* **What you need to do**
Everything from the line with "Image resolution: width=695" through the final line of the listing below must be retyped exactly, apart from the pictures.

********************

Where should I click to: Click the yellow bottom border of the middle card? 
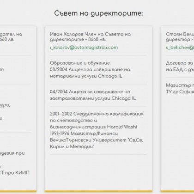point(98,191)
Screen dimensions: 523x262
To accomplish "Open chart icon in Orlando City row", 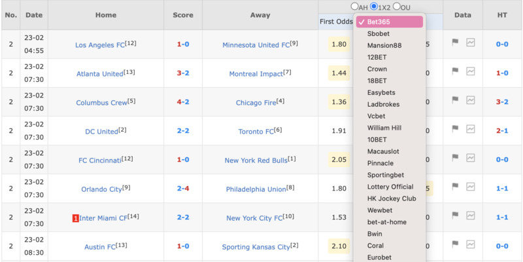I will [470, 186].
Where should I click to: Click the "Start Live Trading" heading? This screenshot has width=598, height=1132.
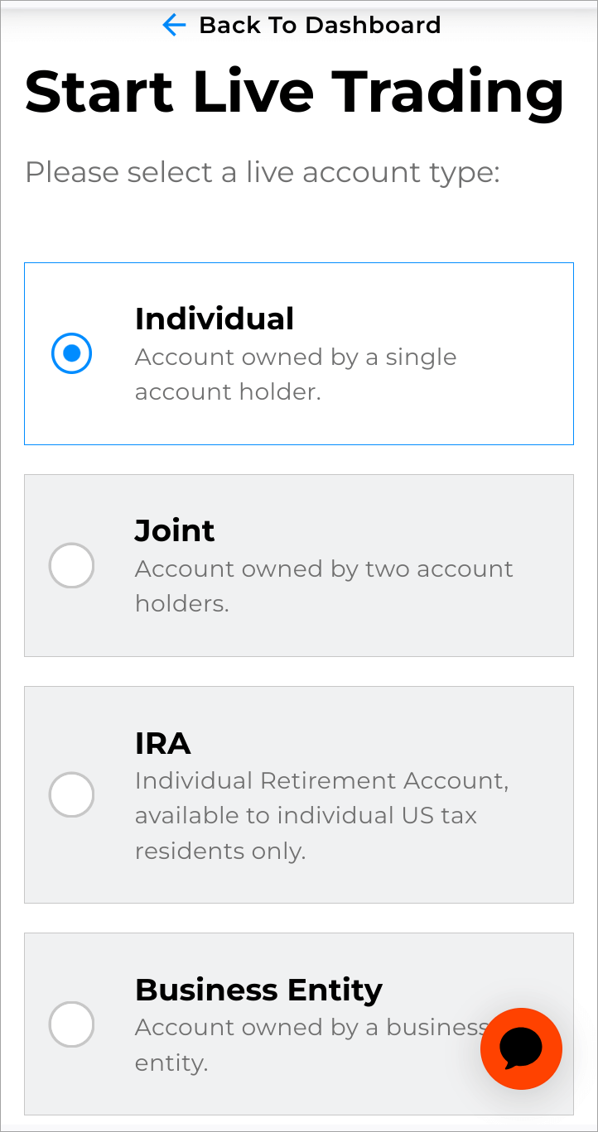(295, 91)
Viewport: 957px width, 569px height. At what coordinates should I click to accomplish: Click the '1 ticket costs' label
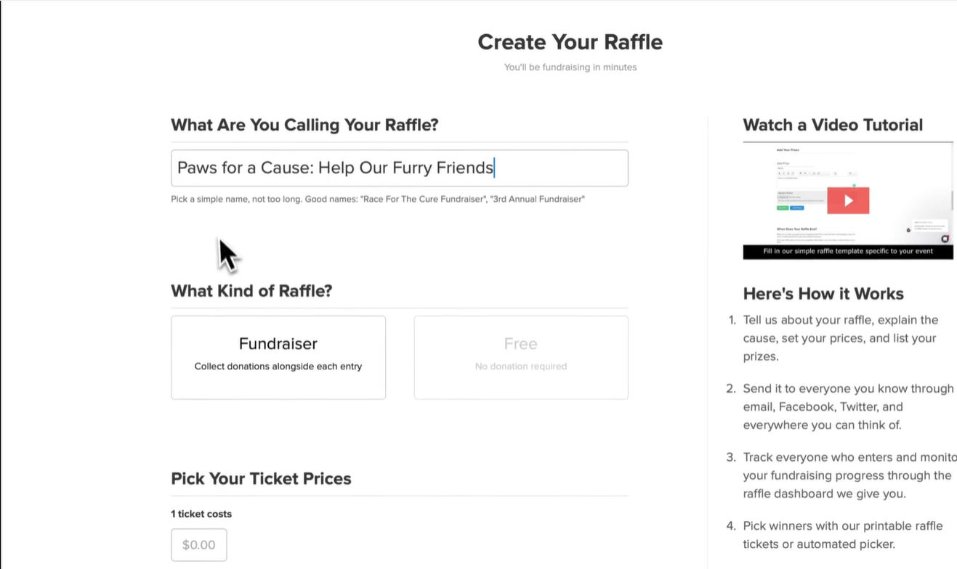(201, 513)
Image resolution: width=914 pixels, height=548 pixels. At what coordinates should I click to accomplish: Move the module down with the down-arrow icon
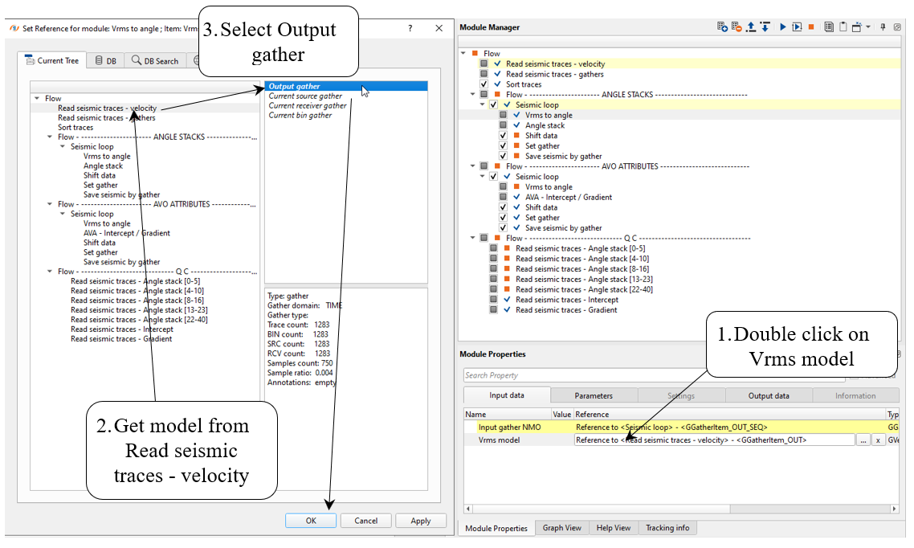pyautogui.click(x=765, y=27)
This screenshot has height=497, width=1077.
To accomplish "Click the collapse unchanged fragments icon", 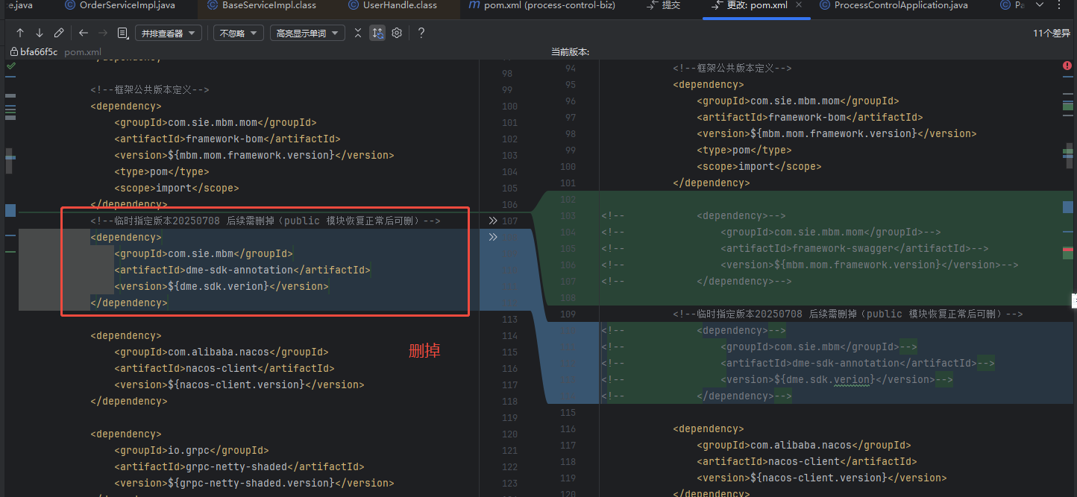I will click(358, 33).
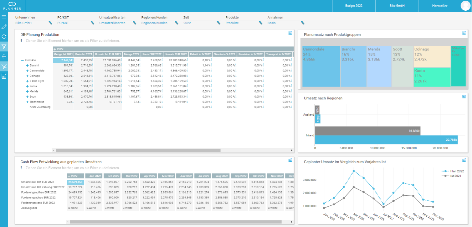
Task: Select Budget 2022 in the top bar
Action: pyautogui.click(x=354, y=6)
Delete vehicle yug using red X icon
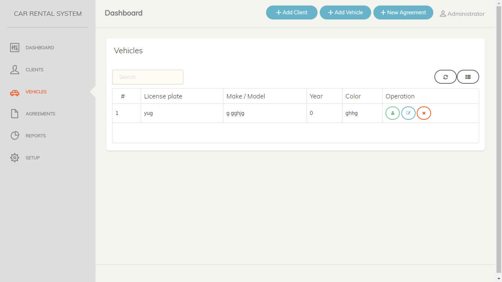Screen dimensions: 502x282 (424, 113)
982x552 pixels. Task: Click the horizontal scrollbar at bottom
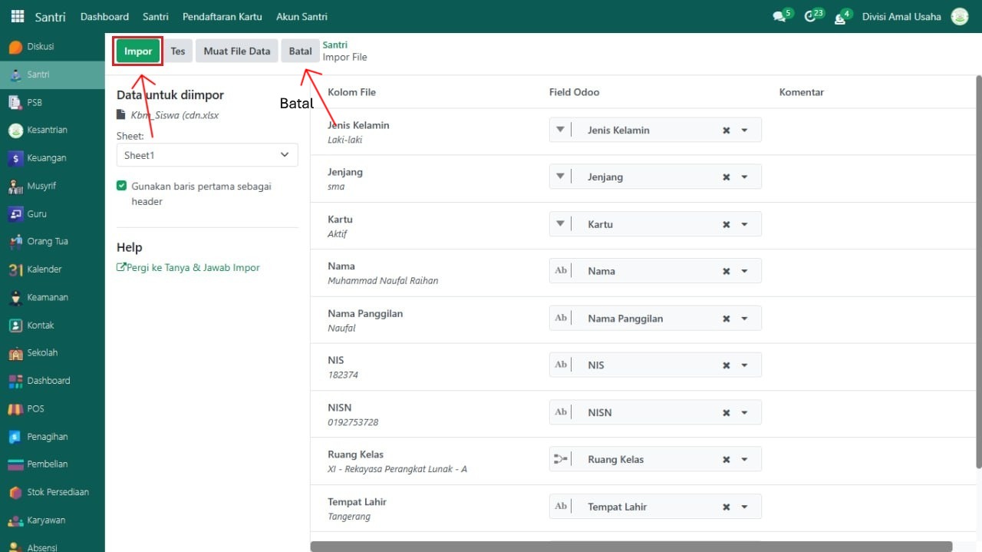click(x=631, y=547)
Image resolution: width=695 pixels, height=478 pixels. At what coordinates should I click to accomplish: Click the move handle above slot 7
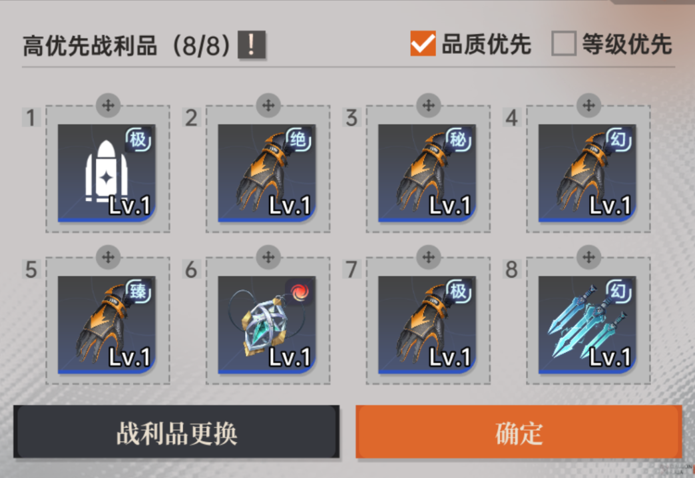point(429,257)
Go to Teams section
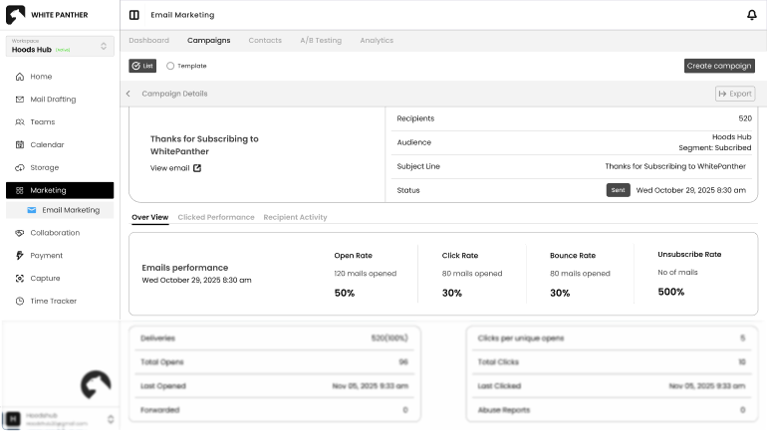Viewport: 767px width, 431px height. pyautogui.click(x=42, y=122)
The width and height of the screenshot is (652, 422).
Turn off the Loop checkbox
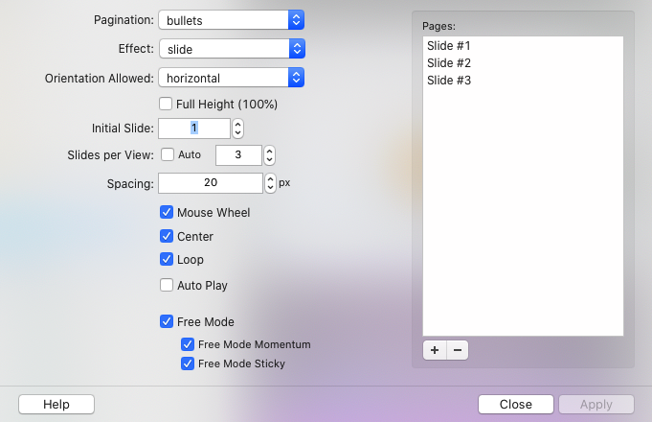(x=167, y=259)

********************

* **Written answer**
Image resolution: width=695 pixels, height=478 pixels. At what coordinates should I click to accomplish: Click the move handle above slot 7
point(429,257)
Go to Teams section
Viewport: 767px width, 431px height. pyautogui.click(x=42, y=122)
The width and height of the screenshot is (652, 422).
Turn off the Loop checkbox
(x=167, y=259)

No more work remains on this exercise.